▶ Information shown:
____________________

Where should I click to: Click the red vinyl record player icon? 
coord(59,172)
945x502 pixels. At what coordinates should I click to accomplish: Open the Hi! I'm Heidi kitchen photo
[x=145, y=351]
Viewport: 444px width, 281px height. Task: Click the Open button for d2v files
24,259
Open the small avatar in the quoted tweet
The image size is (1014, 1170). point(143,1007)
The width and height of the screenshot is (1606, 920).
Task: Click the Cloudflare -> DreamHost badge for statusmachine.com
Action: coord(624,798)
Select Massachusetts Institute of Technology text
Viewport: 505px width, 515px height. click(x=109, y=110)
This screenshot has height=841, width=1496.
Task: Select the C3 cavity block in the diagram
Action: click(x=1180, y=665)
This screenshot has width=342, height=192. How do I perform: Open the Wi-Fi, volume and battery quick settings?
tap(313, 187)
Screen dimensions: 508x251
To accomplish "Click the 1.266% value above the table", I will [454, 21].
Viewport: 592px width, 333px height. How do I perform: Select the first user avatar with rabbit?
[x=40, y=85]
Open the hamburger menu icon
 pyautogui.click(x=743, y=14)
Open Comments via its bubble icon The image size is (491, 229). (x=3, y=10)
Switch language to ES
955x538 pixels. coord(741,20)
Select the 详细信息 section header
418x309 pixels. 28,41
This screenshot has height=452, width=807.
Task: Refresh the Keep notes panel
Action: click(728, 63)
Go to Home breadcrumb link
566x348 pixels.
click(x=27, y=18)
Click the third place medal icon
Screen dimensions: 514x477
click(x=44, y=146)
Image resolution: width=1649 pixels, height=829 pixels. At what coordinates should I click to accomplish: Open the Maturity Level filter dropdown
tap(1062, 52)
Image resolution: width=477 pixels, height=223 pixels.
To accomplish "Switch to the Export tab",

____________________

▶ Exercise prompt:
Show each line of the records that contains the word "screenshot". Case counts.

▶ Response:
The width and height of the screenshot is (1606, 920).
This screenshot has height=841, width=1496.
This screenshot has width=342, height=192. How do I perform: Open the Wi-Fi, volume and battery quick settings?
This screenshot has height=452, width=807.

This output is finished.